--- Start of DATA PROVIDED ---
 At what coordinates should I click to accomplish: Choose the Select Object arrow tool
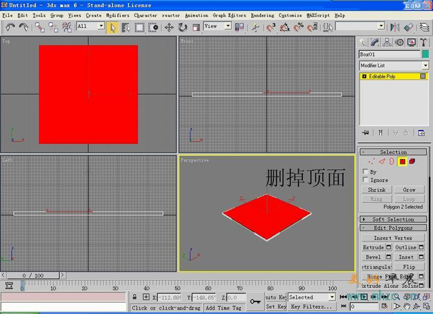(113, 27)
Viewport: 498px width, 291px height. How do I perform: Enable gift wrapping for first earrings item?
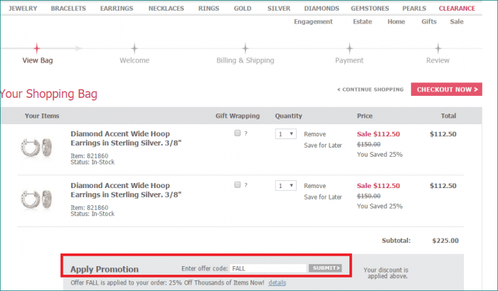(x=237, y=133)
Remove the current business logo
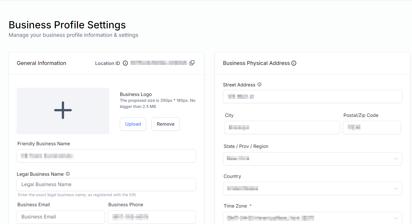The height and width of the screenshot is (224, 412). point(166,124)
--- End of DATA PROVIDED ---
- [DIRECTIONS FOR THIS TASK]: Render every line of the items above as a JSON array of strings, one string per line, skipping blank lines and leaving out the pictures.

- [SOLUTION FOR THIS TASK]:
[
  " At what coordinates should I click to accomplish: Choose the Select Object arrow tool",
  "(113, 27)",
  "Viewport: 498px width, 291px height. How do I perform: Enable gift wrapping for first earrings item?",
  "(x=237, y=133)",
  "Remove the current business logo",
  "The height and width of the screenshot is (224, 412). point(166,124)"
]